Heterogeneous collection: return type overload

[jrbcast]

Hi all,

Imagine I have something like this:

class Collection
{
std::map<char *, void *> elements;
Collection();
~Collection();

addElement( char * name, void * value )
{
}

/*** I Want to merge next methods into a single one ***/
int getValue( char * name )
{
}

double getValue( )
{
}

}

The purpose of this code would be to have a collection of objects of
different kind. Supposing that inside the class I would be able to
know which is the type of each element... How could I implement a
single function to return the right type?

Thanks in advance

 

[Victor Bazarov]

Imagine I have something like this:

class Collection
{
std::map<char *, void *> elements;
Collection();
~Collection();

addElement( char * name, void * value )
{
}

/*** I Want to merge next methods into a single one ***/
int getValue( char * name )
{
}

double getValue( )
{
}

}

The purpose of this code would be to have a collection of objects of
different kind. Supposing that inside the class I would be able to
know which is the type of each element... How could I implement a
single function to return the right type?

What's the "right type"? How do you know which type is right? In most
systems I've seen folks didn't use the return value. They used an
argument or a template argument.

Argument:

bool getValue(char const* name, int& ri)
{
// assign to 'ri' if found, return true
// if not found, don't touch 'ri' return false
}

bool getValue(char const* name, double& rd) // same thing

Template argument:

template<class T> T getValue(char const* name)
{
return SomeHelperClassYouCanSpecialize<T>(this, name);
}

Both solutions require the caller to know which type is right.
Otherwise you need a dynamically typed system, and it ain't C++.

V

 

[jrbcast]

Try "std::map<std::string, boost::any> elements;" instead.

/Leigh

Thanks for your responses. Now it is clear that C++ does not support
function
overloading on return types :-(.

Leigh, I have seen boost::any but I can not add new libraries to my
application,
that is a constrain....

Cheers,

 

[Michael Doubez]

Thanks for your responses. Now it is clear that C++ does not support
function
overloading on return types :-(.

Leigh, I have seen boost::any but I can not add new libraries to my
application,
that is a constrain....

A lot of Boost libraries are header only and will only affect the
compilation stage. You don't need to redistribute Boost library; and
the license is rather business friendly.

 

[Jeff Flinn]

Rip boost.any out of Boost and use it standalone then.

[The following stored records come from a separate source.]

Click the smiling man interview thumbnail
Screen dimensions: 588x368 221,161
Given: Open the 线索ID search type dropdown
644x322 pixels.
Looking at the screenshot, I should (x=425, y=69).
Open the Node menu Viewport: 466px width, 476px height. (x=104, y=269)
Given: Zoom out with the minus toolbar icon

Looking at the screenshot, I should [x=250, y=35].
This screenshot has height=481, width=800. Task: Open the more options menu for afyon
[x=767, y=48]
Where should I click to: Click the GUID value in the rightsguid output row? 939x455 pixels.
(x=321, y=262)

and IIRC, boost.any is a header only library which makes it's use even
easier. Although I'm not sure if it has dependencies on other boost
libs. There is a bcp tool that lets you pull out subsets of boost and
ensures you get all the dependencies.

Also if you are dealing with a known set of types to be returned
boost.variant might be a better solution.

Jeff

 

[James Kanze]

Using a char* as a key in a map is probably not a very good
idea.

Thanks for your responses. Now it is clear that C++ does not
support function overloading on return types :-(.

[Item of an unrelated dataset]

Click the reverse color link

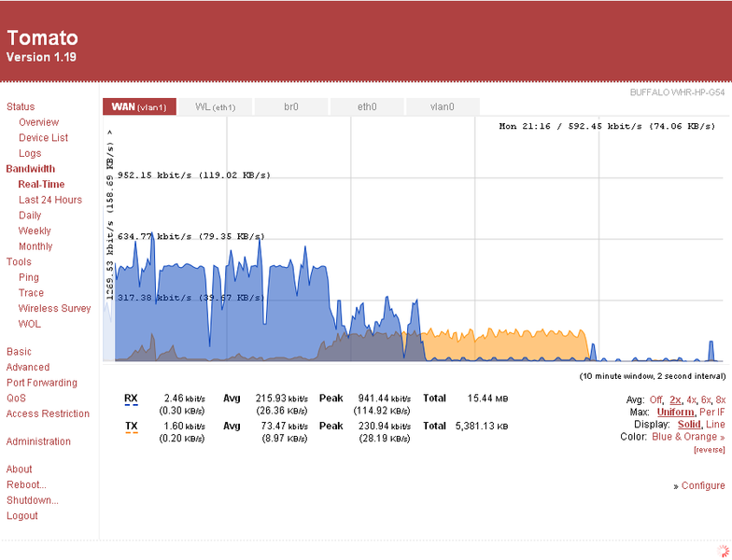click(710, 450)
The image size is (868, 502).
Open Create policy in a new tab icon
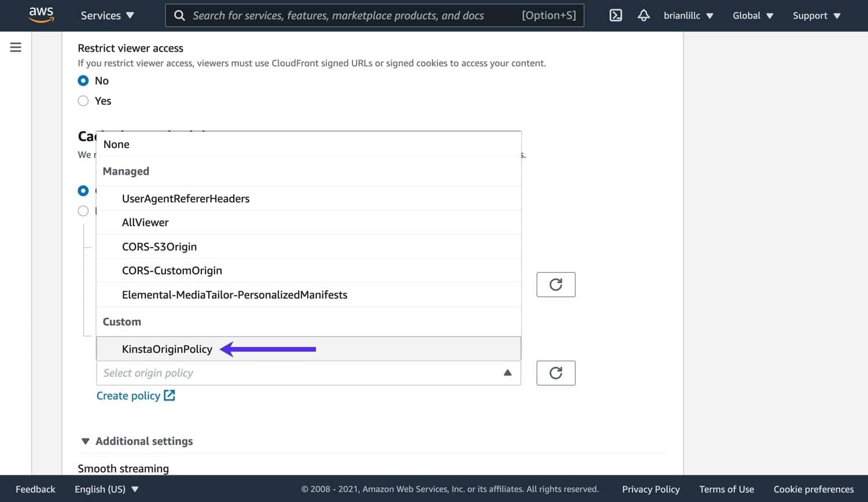click(169, 395)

Not directly, but it's fairly simple to get the same effect by
means of a proxy:

class Collection
{
public:
class Proxy
{
Collection const* owner;
std::string key;
public:
Proxy(Collection const& owner, std::string const& key)
: owner(&owner)
, key(key)
{
}
template< typename T > operator T() const
{
return owner->... // whatever it takes to get
// the correctly typed value
}
}
Proxy get(std::string const& key) const
{
return Proxy(*this, key);
}
// ...
};

 

[jrbcast]

Using a char* as a key in a map is probably not a very good
idea.

Yes, I realized about that after posting ;-), I am now using
std::string

Not directly, but it's fairly simple to get the same effect by
means of a proxy:

    class Collection
    {
    public:
        class Proxy
        {
            Collection const* owner;
            std::string key;
        public:
            Proxy(Collection const& owner, std::string const& key)
                : owner(&owner)
                , key(key)
            {
            }
            template< typename T > operator T() const
            {
                return owner->...  //  whatever it takes to get
                                   //  the correctly typed value
            }
        }
        Proxy get(std::string const& key) const
        {
            return Proxy(*this, key);
        }
        //  ...
    };

I am afraid I am not able to follow the code (too hard for me and my
usual needs). Can you point me to some book/web... where to learn such
special things?

Cheers

 

[jrbcast]

Which bit(s) don't you understand?

/Leigh

Thank you very much, I did not realize that "proxy" was the key word
to google it :-S. Sorry, too late here after work (Spain = 21:54).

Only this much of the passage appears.